> [Text]:
Back when Mangajin was still in print, they ran regular installments of a 4-koma comic named A Visual Glossary of Modern Terms (Zusetsu Gendai Yōgo Benran), which mercilessly dissected all those quirky little aspects of modern life, and with great visual flair. E.g., here’s a gallery of people you’d meet in a dark alley, ranked and rendered like monsters in a console RPG. (Hint: Button-mashing will not help you here.)

I suspect most people reading this have never read, let alone heard of, Visual Glossary, which is a big part of why I held off paralleling it to Sayonara, Zetsubo-sensei for so long. But here we are, five volumes in, and a better parallel has yet to suggest itself. Others have described Zetsubo as a harem story (sure, maybe a harem story on heroin), but the harem stuff is there mostly to provide Koji Kumeta for a container into which to pour his jaundiced observations about modern Japan being a den of duplicity, cowardice, back-stabbing, insincerity and buck-passing. Still others, me included, have simply described Zetsubo-sensei as really freakin’ funny. That also works.

Part of why I’ve drawn the parallel with Glossary is because after five volumes, the book’s settled into a fairly comfortable (if not exactly predictable) pattern. Each chapter revolves around a particular meta-concept—White Lies, Toxicity, The Ending Which Reveals Everything Was Actually A Dream—which Zetsubo-sensei and his students end up embodying and exploring. (The students themselves, all female, are a living catalog of tendencies you would sooner root out of other people than observe, let alone put up with.) By the end of each chapter, they’ve gone so far over the top with the concept in question, they’ve actually come back up through the bottom again. You laugh, and maybe at the same time you squirm, because you realize a little too late you might well be one of the very things they’re ripping in half.

> [Information provided]:
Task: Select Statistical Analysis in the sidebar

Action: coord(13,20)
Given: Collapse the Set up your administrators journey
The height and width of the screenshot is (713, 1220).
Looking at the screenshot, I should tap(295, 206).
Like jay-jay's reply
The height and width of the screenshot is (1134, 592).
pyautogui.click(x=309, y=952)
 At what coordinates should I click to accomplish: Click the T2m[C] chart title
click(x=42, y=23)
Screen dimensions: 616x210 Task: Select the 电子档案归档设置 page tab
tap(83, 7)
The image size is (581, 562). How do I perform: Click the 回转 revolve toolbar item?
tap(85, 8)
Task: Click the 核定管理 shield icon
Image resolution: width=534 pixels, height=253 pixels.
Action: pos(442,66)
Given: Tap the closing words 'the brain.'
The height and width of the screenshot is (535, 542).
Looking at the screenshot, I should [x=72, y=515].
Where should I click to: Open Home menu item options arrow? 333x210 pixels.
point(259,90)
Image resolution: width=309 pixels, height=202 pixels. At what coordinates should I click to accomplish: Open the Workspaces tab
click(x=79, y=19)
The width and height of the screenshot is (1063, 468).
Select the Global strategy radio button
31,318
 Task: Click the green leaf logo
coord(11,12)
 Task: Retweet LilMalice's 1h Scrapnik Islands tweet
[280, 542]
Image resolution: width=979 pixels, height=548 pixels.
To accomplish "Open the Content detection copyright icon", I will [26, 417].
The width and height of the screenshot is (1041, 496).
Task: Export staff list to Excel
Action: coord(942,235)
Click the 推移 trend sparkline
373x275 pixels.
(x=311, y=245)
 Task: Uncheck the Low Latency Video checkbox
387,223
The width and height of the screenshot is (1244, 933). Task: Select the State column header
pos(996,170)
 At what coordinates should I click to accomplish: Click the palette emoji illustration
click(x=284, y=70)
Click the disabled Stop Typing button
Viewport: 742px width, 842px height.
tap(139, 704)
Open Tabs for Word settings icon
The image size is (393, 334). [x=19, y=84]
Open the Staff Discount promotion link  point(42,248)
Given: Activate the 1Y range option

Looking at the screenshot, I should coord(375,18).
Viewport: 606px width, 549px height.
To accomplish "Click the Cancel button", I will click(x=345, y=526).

> [Problem requirements]:
Pick up the review of Sayonara, Zetsubo-sensei above where it stops and continue it in the same voice.

> [Expected answer]:
Among the things skewered this time around: the concept of “toxins”. This is used as an excuse to send everyone to an onsen—which would in theory cause the chapter to degenerate into the usual flesh market (and that almost happens), but a) the book calls attention to that very tendency and b) the whole concept of detoxing, as far as these characters go, means detoxing removes everything that made them interesting. Or, in Zetsubo-sensei’s case, removing everything, period. Topping it all off, the punchlines in this series are often three- or four-ply: you get a whole slew of them on the final page, and then maybe also an interstitial single-panel joke comic that caps that off. Value for money, I say.

It’s the kind of nasty, cutting satire that Japan either doesn’t do at all or does so well they blow most everyone else out of the pool. What makes it palatable here, more than just someone puking bile into your coffee, is how it’s mated with this simple but gorgeous retro-Taisho artwork (everyone looks like they stepped off the cover of a magazine for young girls, circa 1935), and comes sporting such an insane array of topical details that it works as a crash course in current Japanese popular culture. The translator’s notes alone for each volume of the series are larger than some whole chapters of some manga.

With Zetsubo-sensei, I know a lot of what makes this series what it is also makes it a tough sell, but that’s part of why I stump so hard for it for it anyway. Not just because it’s funny in a way few things are, not just because it’s great to look at (you will pry these books out of my cold, dead fingers), but because it’s an original, when less and less of everything else is.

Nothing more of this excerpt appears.